* [Text block]
In April 2nd, at the peak of the COVID-19 surge, the Mount Sinai Health System (MSHS) announced the launch of an unprecedented biobanking effort to combat COVID-19. The goal was to rapidly collect blood samples from hundreds of COVID-19 patients admitted to MSHS to serve as the backbone for COVID-19 research. Embarking together as healthcare workers and scientists on a bold endeavor was precisely what the moment demanded.
Thanks to a volunteer team of over 100 research staff, nurses, doctors, and scientists, this initiative was a resounding success. Led by the Mount Sinai Clinical Intelligence Center (MSCIC) and the Human Immune Monitoring Center (HIMC), teams were organized for screening electronic medical records, obtaining informed consent, assembling collection kits, performing nurse outreach, transporting specimens, processing samples, biobanking, molecular data generation, bioinformatics analysis, and overall project management. Carried out in a fog-of-war environment, this effort formed a blueprint (1) for implementing large-scale research on COVID-19 patients in a health system under siege. Over a one-month span at the peak of the pandemic, the team enrolled over 700 patients, collected thousands of samples, and have since generated a diverse set of molecular data using state-of-the-art technologies in immunology and genomics.
Now, in collaboration with the MSHS Office of Research Services (ORS), MSCIC and HIMC we are excited to announce that the Mount Sinai community can request access to the Mount Sinai COVID-19 Biobank samples and data. Requests will be fielded by the Mount Sinai COVID-19 Biobank Study Review Committee, which will serve to streamline work efforts, maintain a high quality of research, and promote a culture of resource sharing.

* [Exercise data]
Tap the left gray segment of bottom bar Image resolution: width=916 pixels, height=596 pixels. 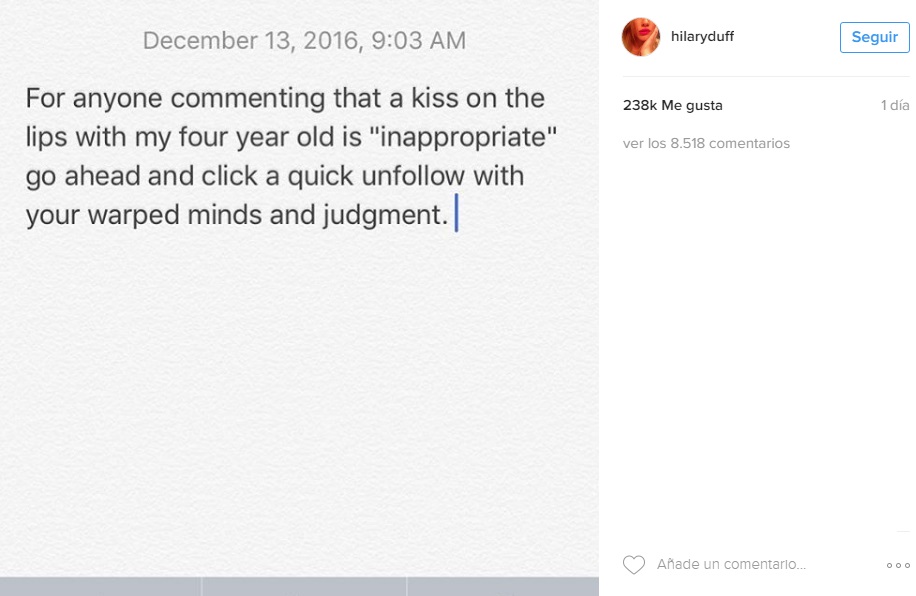pyautogui.click(x=100, y=587)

* [Work order] In the text about the Mount Sinai COVID-19 Biobank, why are requests for samples and data handled by the Study Review Committee? Answer in one to three sentences.

* [Exercise output] The Mount Sinai COVID-19 Biobank Study Review Committee fields the requests to streamline work efforts and keep the research at a high quality. It also serves to promote a culture of resource sharing.